China’s Internet economy is often viewed by many people through the lens of U.S.-China relations or China’s domestic structure. Some times those lenses are useful, other times not so much.
One aspect, where applying a geopolitical lens is not useful, is how the Chinese Internet’s sheer size has become a technology sandbox for creating and battle-testing new solutions to solve new challenges at scale, which few other economies can replicate. This often-overlooked characteristic has already allowed many useful technologies to mature.
Buy, Buy, Buy
The most straightforward way to grasp the scale of China’s online economy is through e-commerce, serving its roughly 900 million Internet users. Even though other sectors are also growing -- e.g. shared economy, IoT, autonomous driving, facial recognition, SaaS, etc. -- e-commerce has been around the longest with the cleanest numbers to compare and interpret.

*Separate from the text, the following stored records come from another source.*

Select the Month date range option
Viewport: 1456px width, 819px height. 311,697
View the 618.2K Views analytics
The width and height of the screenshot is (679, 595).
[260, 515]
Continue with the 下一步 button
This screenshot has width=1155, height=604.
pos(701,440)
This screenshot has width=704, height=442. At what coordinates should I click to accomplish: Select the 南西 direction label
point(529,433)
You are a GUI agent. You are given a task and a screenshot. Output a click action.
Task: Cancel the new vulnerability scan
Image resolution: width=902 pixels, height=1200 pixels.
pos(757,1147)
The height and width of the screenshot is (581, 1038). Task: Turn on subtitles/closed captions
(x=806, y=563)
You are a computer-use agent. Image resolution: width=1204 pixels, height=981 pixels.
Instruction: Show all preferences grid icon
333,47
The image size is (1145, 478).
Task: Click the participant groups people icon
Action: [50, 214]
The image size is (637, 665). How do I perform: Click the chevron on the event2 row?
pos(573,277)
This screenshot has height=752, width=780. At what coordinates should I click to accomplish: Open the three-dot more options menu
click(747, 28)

China’s e-commerce landscape is primarily driven by two major shopping holidays: Singles’ Day and 618. Singles’ Day is the more high-profile one, a “manufactured” shopping day created by Alibaba that happens on November 11 every year. 618 is less well-known outside of China, though still impressive in terms of scale. It’s “manufactured” by JD.com.com that begins on June 1 and ends on June 18 (thus “618”), which happens to be the company’s founding anniversary. The comparable “manufactured” shopping holidays in the U.S. would be Amazon’s Prime Day and the set of shopping days around the Thanksgiving holiday (Black Friday and Cyber Monday).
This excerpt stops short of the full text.